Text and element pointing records
%%
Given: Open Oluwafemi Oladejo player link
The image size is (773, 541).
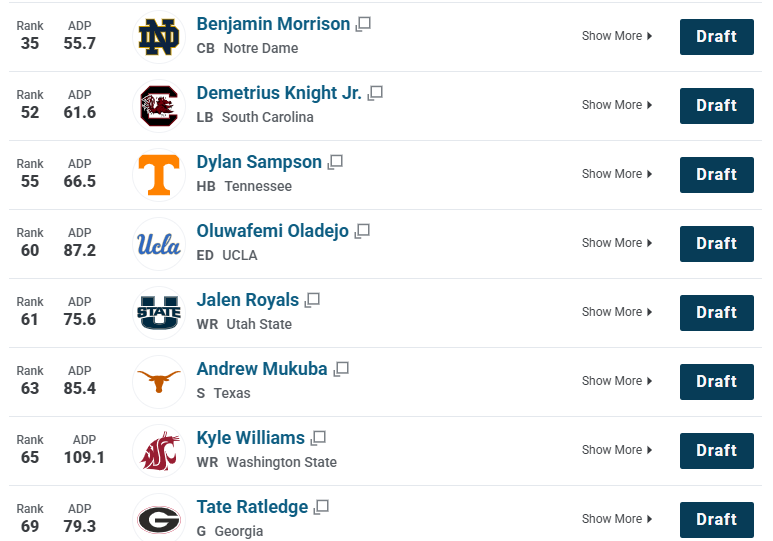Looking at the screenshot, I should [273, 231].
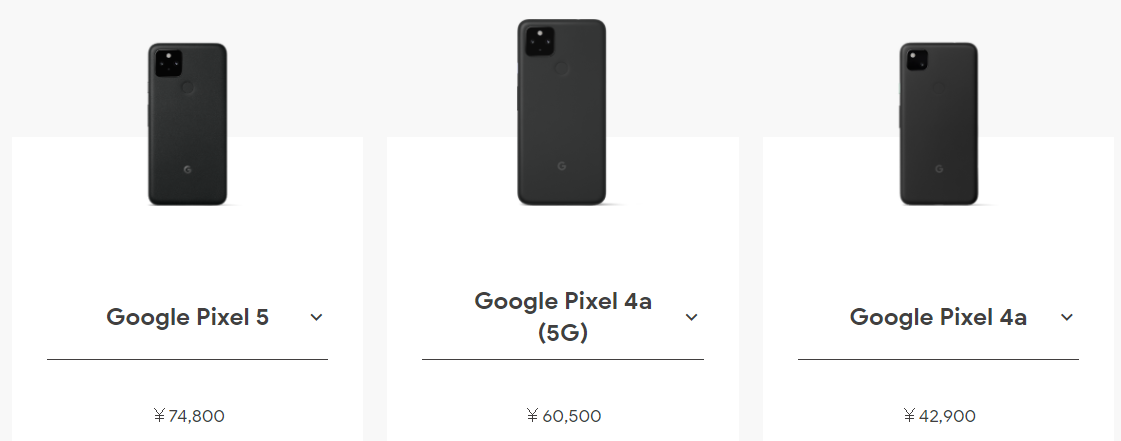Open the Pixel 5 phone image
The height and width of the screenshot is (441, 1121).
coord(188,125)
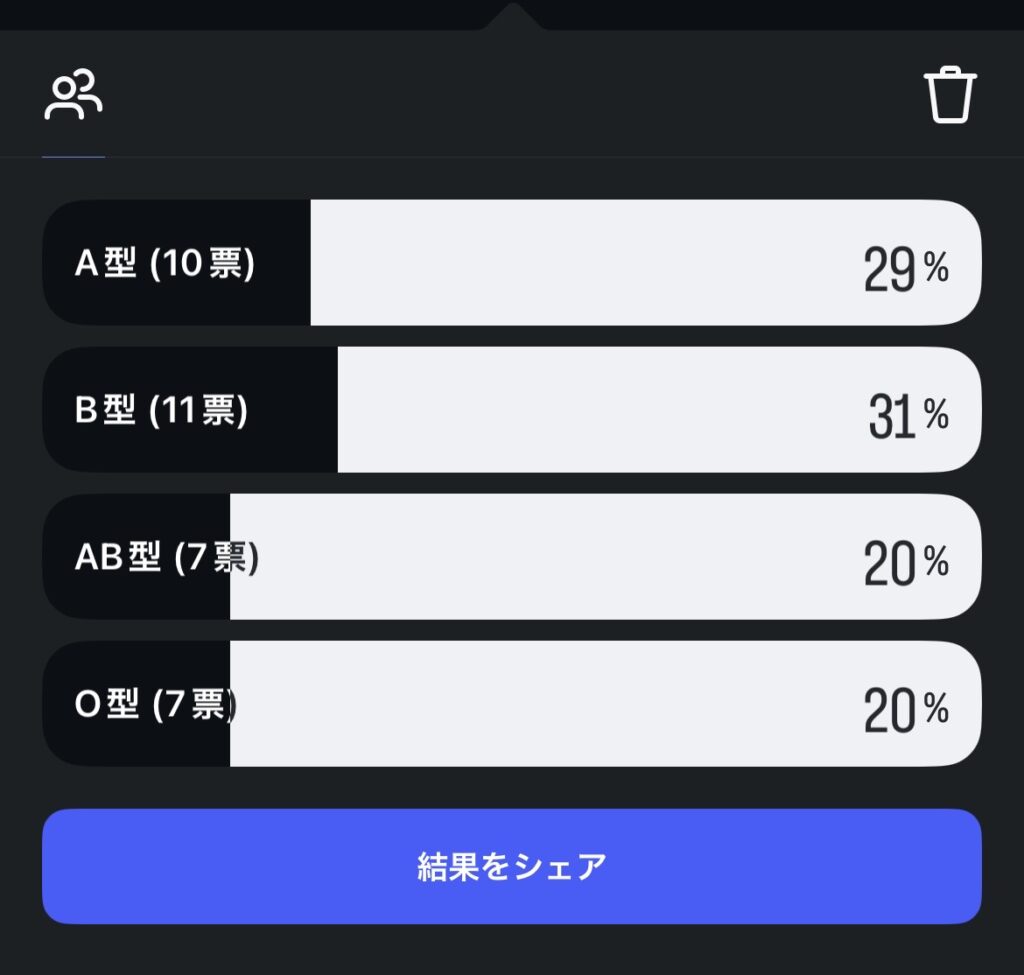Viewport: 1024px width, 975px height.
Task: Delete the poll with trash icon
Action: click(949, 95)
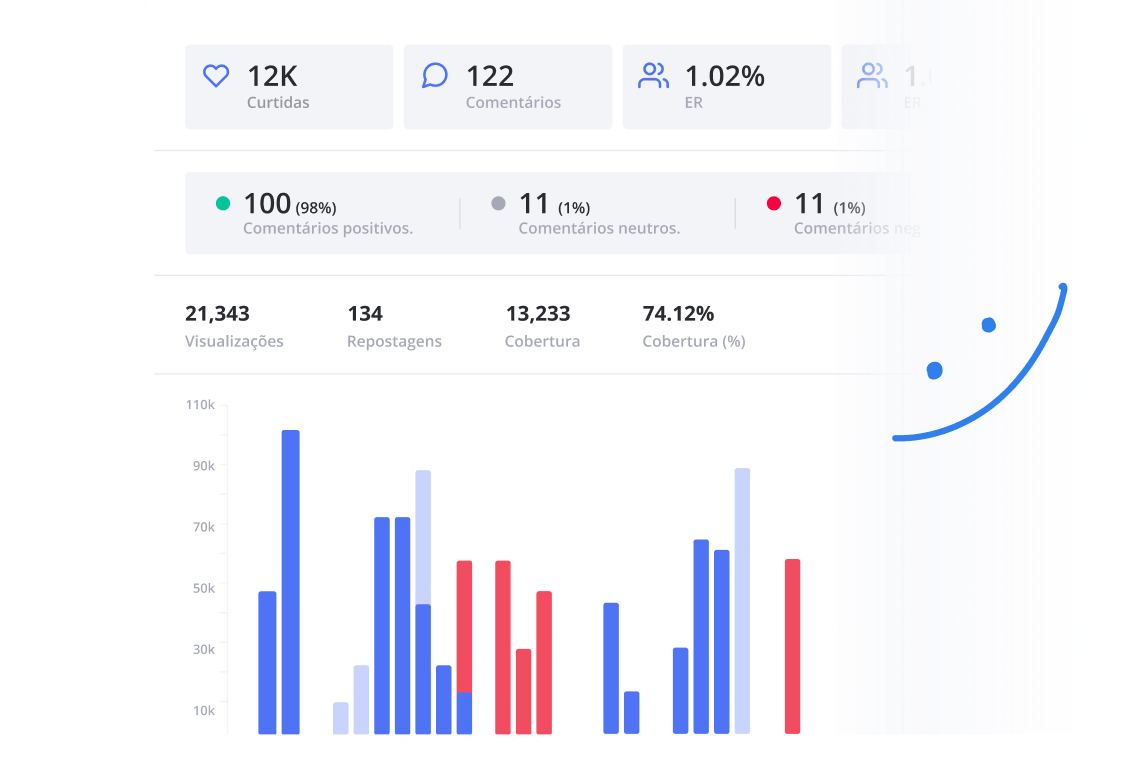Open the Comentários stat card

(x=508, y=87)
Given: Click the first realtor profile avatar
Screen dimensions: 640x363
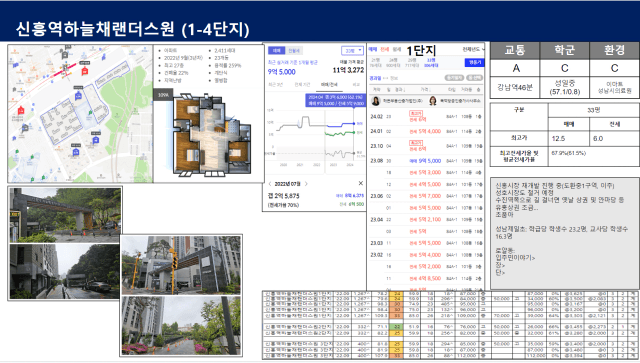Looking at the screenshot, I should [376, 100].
%%
_AIM:_
Update the material by replacing each "Given" with "Request" and keep everything else unchanged. Leave the pictures out of your answer.

_WRITTEN RESPONSE:_
Request: Open Oluwafemi Oladejo player link
The image size is (773, 541).
Looking at the screenshot, I should [273, 231].
Open the Pixel 5 phone image
The height and width of the screenshot is (441, 1121).
coord(188,125)
Viewport: 1024px width, 975px height.
Task: Delete the poll with trash icon
Action: click(949, 95)
Open the Comentários stat card

(x=508, y=87)
Request: Click the first realtor profile avatar
Screen dimensions: 640x363
Looking at the screenshot, I should [376, 100].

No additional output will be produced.